The report, filed from Chongqing by Keith Richburg, was unusual in that it revealed the grass-roots reaction to the sudden fall of a rising political star who until March 15 was deemed a credible candidate for the party's innermost sanctum of power the nine-member Standing Committee of the Politburo. Bo's sin has been unclear except for a brief official announcement that Bo is under investigation for serious breach of (party) rules.
It is unusual, too, in the way the Party Central is handling the case. When former Shanghai party Secretary Chen Liangyu was ousted in 2006 for alleged corruption, he was sentenced to 18 years in prison for bribery and abuse of power without arousing much international attention. So was Beijing party chief Chen --itong two decades ago. Bo's case appears much more complex and thorny, not the least of which was his enduring legacy and popularity as the Washington Post pointed out.
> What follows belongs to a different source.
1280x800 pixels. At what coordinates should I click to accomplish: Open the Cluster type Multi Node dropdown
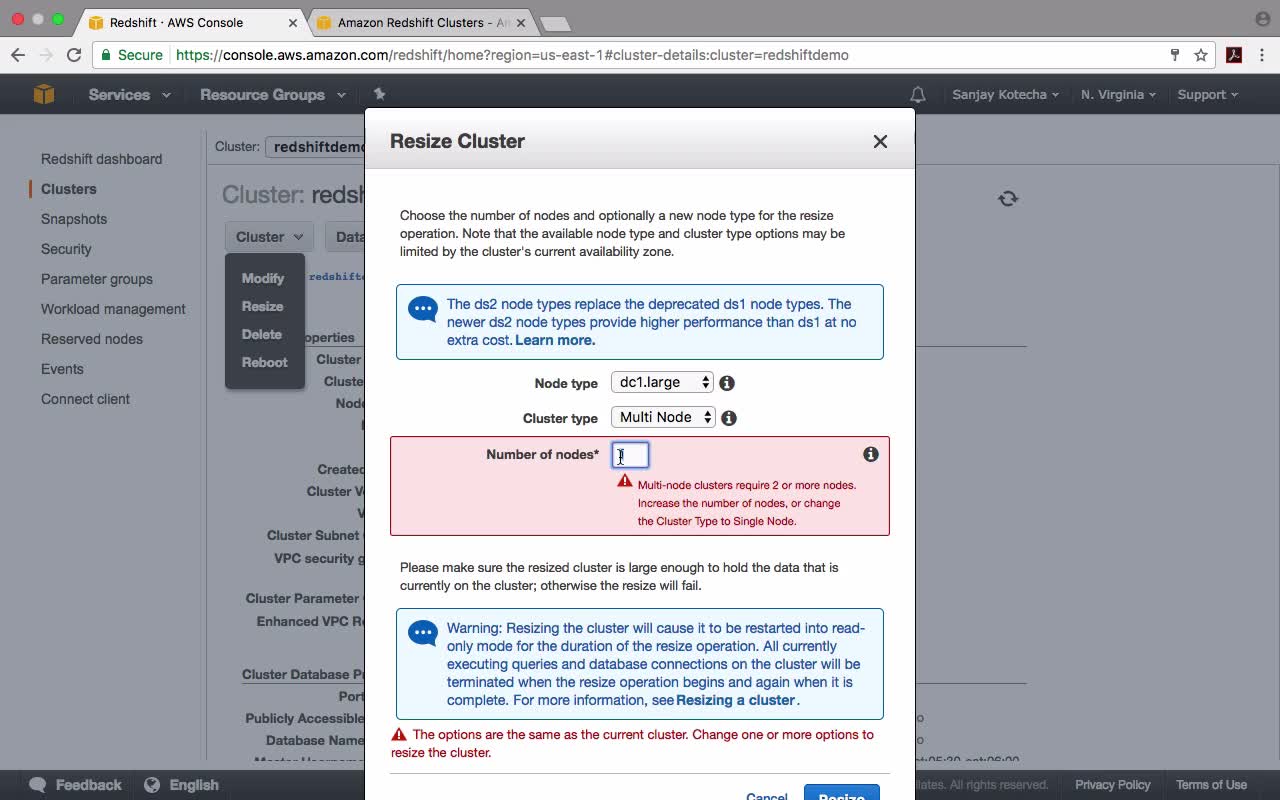[663, 417]
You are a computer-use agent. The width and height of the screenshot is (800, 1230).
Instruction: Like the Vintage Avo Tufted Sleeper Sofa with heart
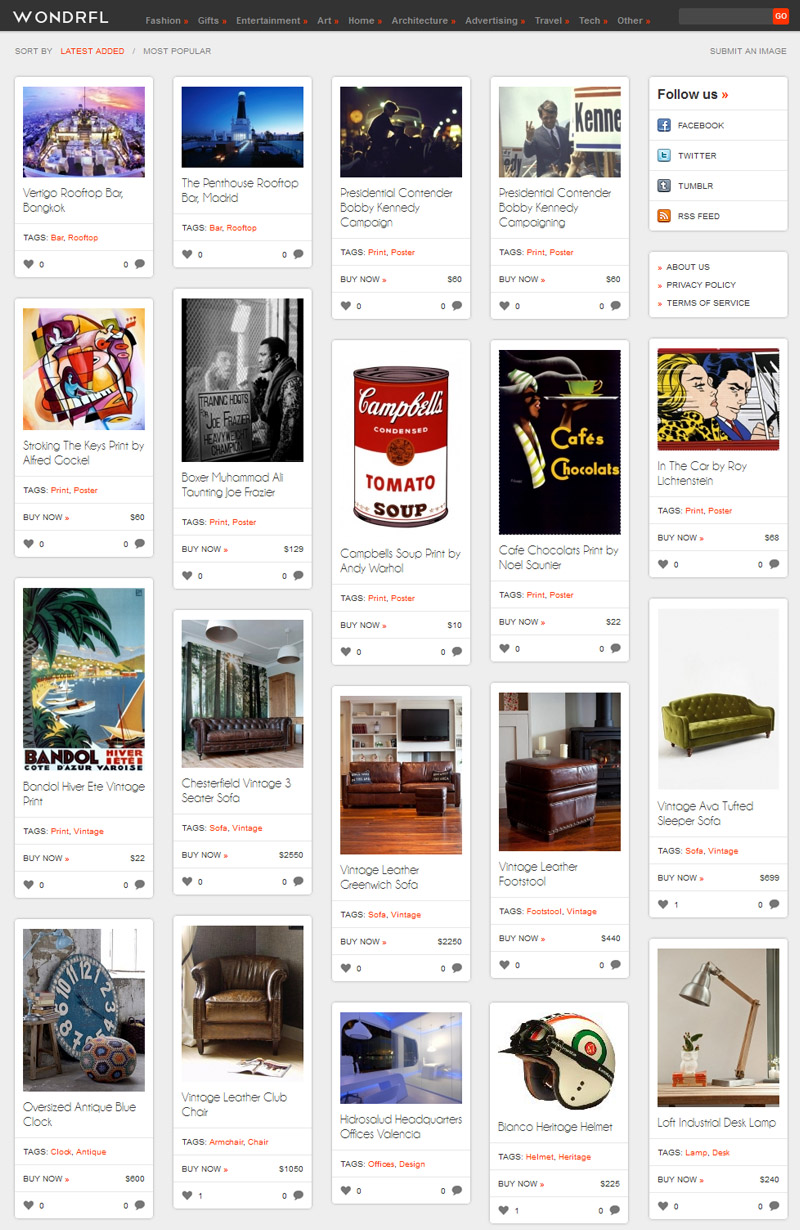coord(663,904)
And that legacy and popularity is not easy to be discredited and airbrushed, because people's eyes are snow-brilliant. There are still people, mostly retired, who gathered in the city's downtown Three Gorges Square to sing golden oldies and red songs as they did before Bo was gone, according to the report. He did a lot of good things here, one retired dock worker was quoted as saying.
Bo was missed by a lot of disadvantaged and under-privileged whom the charismatic, populist politician had helped with massive social welfare projects like low-cost housing for migrant workers and rural poor. I think Bo set an example in caring about people's lives, a laborer told the Post. I feel sorry for him.
That shows there are still people who like Bo's controversial Chongqing Model of reviving Mao's egalitarianism with revolutionary radicalism. But his agenda is out of step with the Party Central, which feels threatened by a possible return to the dreaded era of Mao's destructive Cultural Revolution. It seems clear that the leadership in Beijing will not tolerate one country, two systems at home, however successful Bo's experiments in Chongqing might seem.
Seen in this light, Bo appears doomed to be a tragic hero. The tail should not be allowed to wag the dog. He is a strong-willed maverick who has more foes than allies. Unless he gives up his leftist line which is unpopular in today's capitalistic China, he is unlikely to get the prize he has been seeking, even without the horrible rumors and scandals of corruption and murder swirling around him and his wife Gu Kailai.
Besides, Bo belongs to the so-called princelings offspring of Long March revolutionary leaders. The princelings are notorious for amassing huge wealth by using privileges and political connections. How can Bo, who earns about US$1,600 a month in salary, afford for his son to study at Oxford and Harvard with a luxurious lifestyle? But Bo is by no means alone. Of the nine-member Politburo Standing Committee, six have children who have profited handsomely from their family status, according to the Sydney Morning Herald.
So, to accuse Bo for corruption sounds unfair when corruption has become so commonplace in a country where the whole point of political office is to steal as much money as possible and as fast as possible, another Washington Post report said, quoting a longtime China investor.
That's why it's a bit too early to write the political obituary for Bo who seems giving the Party Central a headache when so many snow-brilliant eyes are closely watching his fate. If Bo is found guilty of corruption, those eagle-eyed citizens plus 500 million netizens will see the glaring hypocrisy of the pot calling the kettle black.